Neural Network for Estimating Daily Global Solar Radiation Using Temperature, Humidity and Pressure as Unique Climatic Input Variables ()
Received 21 November 2016; accepted 15 March 2016; published 18 March 2016

1. Introduction
Solar radiation is an important parameter for research related to solar energy. The solar energy importance is that it can play a key role in the decarbonisation of the global economy along with improvements in energy efficiency and imposing costs on greenhouse gases emissions [1] . Furthermore, solar radiation is widely used for the applications development, such as photovoltaic systems, that convert solar energy directly into electrical energy without harming the environment, and development of crop growth models based mainly on processes photosynthetic [2] .
Unlike other climate variables such as ambient temperature and relative humidity, the solar radiation is barely measured [3] . Even if there exist some weather stations nearby, access to data is often limited. Also, it is common for weather data to have many missing values (from a few minutes to several days missing measurements), or they are out of range due to equipment malfunction [4] [5] . So, in those cases it is possible to obtain reasonably accurate estimates of their value using computational models.
In the literature, we can find a wide variety of methods to estimate solar radiation. There are empirical models [3] [6] [7] , statistical approaches [8] [9] , others based on linear regression [10] - [13] and nonlinear [11] [14] and based on artificial intelligence techniques. In the latter group, the use of artificial neural networks is the most extended [10] [15] , although some authors have proposed methods that use techniques such as Fuzzy Logic [11] and Particle Swarm Optimization [16] , among others [11] [17] . A complete review of these methods can be found in [1] [18] [19] .
Many of these methods include empirical relationships between solar radiation and astronomical factors (Earth-sun distance, solar declination, hour angle, etc.), geographic factors (latitude, longitude and elevation of the site), physical factors (diffusion of air molecules, water vapor content, the spread of dust, etc.) and weather factors (sunshine, temperature, rainfall, relative humidity, cloud cover, etc.) [1] . The empirical models based on meteorological factors that provide more accurate estimates use mainly sunshine hours and cloudiness as input variables [20] , but other variables such as precipitation, relative humidity, temperature point spray, among others, are also very common. Therefore, a proper method for a particular purpose and a particular location should take into account data availability and expected accuracy. In the particular, case where measurements of cloudiness and sunshine hours are not available, there are other models, based on different sets of variables available on the most weather stations, such as ambient temperature, relative humidity and atmospheric pressure.

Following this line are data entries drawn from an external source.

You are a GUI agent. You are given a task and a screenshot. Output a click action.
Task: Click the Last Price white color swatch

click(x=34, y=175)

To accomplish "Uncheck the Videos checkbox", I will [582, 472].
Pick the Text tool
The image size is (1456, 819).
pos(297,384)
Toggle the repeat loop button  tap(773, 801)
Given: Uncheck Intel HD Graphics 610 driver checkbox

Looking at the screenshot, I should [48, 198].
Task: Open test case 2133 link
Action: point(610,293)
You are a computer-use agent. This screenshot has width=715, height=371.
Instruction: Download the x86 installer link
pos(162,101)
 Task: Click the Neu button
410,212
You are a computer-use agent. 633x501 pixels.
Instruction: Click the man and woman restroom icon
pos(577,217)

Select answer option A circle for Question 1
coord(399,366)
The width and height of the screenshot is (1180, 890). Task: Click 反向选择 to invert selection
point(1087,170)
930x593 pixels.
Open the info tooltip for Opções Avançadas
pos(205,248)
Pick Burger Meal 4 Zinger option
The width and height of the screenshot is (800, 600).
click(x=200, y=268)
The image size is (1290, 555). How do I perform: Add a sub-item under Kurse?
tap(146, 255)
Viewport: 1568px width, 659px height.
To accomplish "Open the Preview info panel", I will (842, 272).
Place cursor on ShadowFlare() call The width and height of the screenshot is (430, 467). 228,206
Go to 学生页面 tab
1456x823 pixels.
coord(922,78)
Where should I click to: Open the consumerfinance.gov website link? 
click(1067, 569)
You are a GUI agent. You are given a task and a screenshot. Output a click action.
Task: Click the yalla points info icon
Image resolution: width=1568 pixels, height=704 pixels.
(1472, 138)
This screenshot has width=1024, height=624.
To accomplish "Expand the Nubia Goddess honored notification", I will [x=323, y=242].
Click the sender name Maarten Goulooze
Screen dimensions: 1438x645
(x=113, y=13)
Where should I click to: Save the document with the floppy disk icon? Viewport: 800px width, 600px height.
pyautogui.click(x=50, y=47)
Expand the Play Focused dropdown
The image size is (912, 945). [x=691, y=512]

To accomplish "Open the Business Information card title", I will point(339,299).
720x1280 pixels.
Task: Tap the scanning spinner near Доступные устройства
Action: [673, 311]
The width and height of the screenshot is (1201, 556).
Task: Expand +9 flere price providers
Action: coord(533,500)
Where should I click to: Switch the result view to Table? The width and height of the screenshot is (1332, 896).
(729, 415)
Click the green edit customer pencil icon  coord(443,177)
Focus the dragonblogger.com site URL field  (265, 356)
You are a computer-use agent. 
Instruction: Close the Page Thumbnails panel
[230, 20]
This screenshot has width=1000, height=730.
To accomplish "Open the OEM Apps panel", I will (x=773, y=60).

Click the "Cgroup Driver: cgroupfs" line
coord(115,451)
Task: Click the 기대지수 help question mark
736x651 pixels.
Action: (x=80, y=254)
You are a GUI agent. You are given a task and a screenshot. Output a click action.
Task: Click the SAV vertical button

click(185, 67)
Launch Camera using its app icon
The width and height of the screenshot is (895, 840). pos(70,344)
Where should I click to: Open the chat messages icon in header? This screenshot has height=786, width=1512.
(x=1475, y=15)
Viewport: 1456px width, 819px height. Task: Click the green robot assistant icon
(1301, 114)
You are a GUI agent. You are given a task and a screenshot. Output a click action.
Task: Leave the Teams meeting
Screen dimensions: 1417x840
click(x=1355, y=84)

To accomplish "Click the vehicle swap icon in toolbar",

The aim of this paper is to propose a method for estimating daily global solar radiation, based on an empirical model and neural network. The proposed method uses the empirical model to generate initial estimates, which are then used along with temperature, relative humidity and atmospheric pressure as input variables for the neural network to improve estimates. As part of this study, we make a comparison of different mathematical methods to determine which one provides better initial estimates of solar radiation. Both empirical models and neural network are adjusted and validated using weather data from automated weather stations located in the province of Tucumán, Argentina. Finally, the proposed method is compared with linear regression to determine if the relationship between input data and output data has indeed nonlinear components.
The rest of this paper is organized as follows: Section 2 describes the materials and methodology used for estimating daily global solar radiation; Section 3 details the results for both the empirical model and the method based on neural networks; finally in Section 4 the conclusions are presented.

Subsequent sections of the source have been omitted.